At first, these ideas seemed to me to be pretty unrelated. As I thought about them, wrote about them and put them together on paper, I began to see that maybe they are more connected than I thought and that maybe acceptance is an important part of resolving some of the anger we may feel in our grief.
Acceptance
One of the most difficult but also one of the most important parts of the healing process is finding acceptance within ourselves of all that has happened and changed in our lives.
Acceptance is often a very difficult place to reach. There is often regret, guilt, anger, sadness and probably most of the other emotions that live within grief that we experience and have to work through along the way. The journey is filled with uncertainty and unknowns as we do the work of thinking through all that has happened and decide or learn how we are going to respond, accept and deal with it.
Coming to gradually and slowly understand and accept what happened to our loved ones and that our loved ones are not coming home, that the place they occupied in our material lives is going to be empty of them forever, is perhaps one of the hardest and most painful of these things. We are also faced with finding acceptance of the very many changes in our lives and of our futures that we never expected to face or never expected to face alone and for which in our grief, we may be ill-prepared to experience or handle.
Unfortunately, since many of the things that have happened are also outside of our ability to change, we really can’t do anything about them now. They happened. They are unchangeable and nothing we can do will make it any different. So now, somehow, we will need to learn to deal with those changes and find acceptance of them to help us and allow us to move forward. Those changes certainly include in large part whatever it was that happened to our loved ones that we couldn’t stop or change or fix and of course that our loved ones are not here with us any longer.
Dealing with denial in our grief can also be a part of the process of how and when we reach acceptance. It’s not necessarily linear or part of a list of stages we have to go through. The magnitude of what we are experiencing is just so very difficult to believe and come to terms with that sometimes it may just be easier to deny it.
Sometimes it’s easier to keep the hope alive in our hearts that we may yet somehow see things turn around, that things will go back to being the way they were and specifically, that we will have our loved ones back in our lives again and that everything will go back to being the way it was. Sadly, that isn’t going to happen. : (
But in the end, acceptance at some level is almost essential to healing and building the next part of our lives, to allowing us to start to look for and find ways of thinking, of acting and of living that both honor what was and create what will be as we transition from us, into me alone. Until we accept what has happened and what has changed, it is difficult to want to even look for alternatives.

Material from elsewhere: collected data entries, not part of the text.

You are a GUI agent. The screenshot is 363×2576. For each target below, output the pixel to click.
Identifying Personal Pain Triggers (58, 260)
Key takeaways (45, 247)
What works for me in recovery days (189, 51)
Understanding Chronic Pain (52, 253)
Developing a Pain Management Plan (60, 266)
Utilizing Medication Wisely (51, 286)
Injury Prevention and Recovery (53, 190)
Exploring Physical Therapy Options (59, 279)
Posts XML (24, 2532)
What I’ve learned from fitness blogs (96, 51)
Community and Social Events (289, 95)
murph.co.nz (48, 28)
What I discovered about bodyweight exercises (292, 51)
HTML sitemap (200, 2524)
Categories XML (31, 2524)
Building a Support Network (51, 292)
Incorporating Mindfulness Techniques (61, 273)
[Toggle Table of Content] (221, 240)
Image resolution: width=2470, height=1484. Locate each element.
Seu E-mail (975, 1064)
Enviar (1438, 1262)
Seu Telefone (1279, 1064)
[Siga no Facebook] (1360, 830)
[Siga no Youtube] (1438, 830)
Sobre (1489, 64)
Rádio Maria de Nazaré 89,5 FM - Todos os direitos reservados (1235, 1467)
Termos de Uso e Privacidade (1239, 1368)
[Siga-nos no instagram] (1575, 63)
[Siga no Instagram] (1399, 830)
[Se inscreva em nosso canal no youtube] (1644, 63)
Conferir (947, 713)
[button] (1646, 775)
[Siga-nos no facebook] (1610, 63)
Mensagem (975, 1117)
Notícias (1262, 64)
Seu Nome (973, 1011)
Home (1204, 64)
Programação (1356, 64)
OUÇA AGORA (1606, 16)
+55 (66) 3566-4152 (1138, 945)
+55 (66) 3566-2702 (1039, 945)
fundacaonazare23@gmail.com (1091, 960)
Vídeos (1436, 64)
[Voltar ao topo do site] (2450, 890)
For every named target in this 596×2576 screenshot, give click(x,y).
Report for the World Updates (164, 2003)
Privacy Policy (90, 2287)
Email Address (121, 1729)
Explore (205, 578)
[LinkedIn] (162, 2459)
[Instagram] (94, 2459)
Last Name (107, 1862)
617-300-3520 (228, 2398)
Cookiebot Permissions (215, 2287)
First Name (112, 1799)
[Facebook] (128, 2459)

Acceptance in our healing:
Once it begins to appear, acceptance doesn’t usually come in one single flash of insight or light. It more likely will grow gradually within us over time as it slowly comes into focus. It can also move like our grief does, sometimes we go forward and think we’ve got it and sometimes we go backwards and don’t have it at all and sometimes we stagnate and don’t seem to be going anywhere. These are all part of the process and kind of a “normal” way for us to learn to accommodate the huge changes that have occurred in our lives.
It may also be “one thing at a time”. We may find acceptance of part of the changes and not others, different things may come into focus at different times in our journey.
Like everything else, once acceptance does begin to appear, there may be times when our acceptance is strong and healing and then at other times, often unexpectedly, the reality of what has happened reaches out and grabs us again and the pain of that realization triggers lack of acceptance back into full intensity, but usually, only for a short time before that too passes.
As with so many parts of grief, there is no timetable. We each reach acceptance in our own time and in our own way and when it happens for us, that’s when it happens for us.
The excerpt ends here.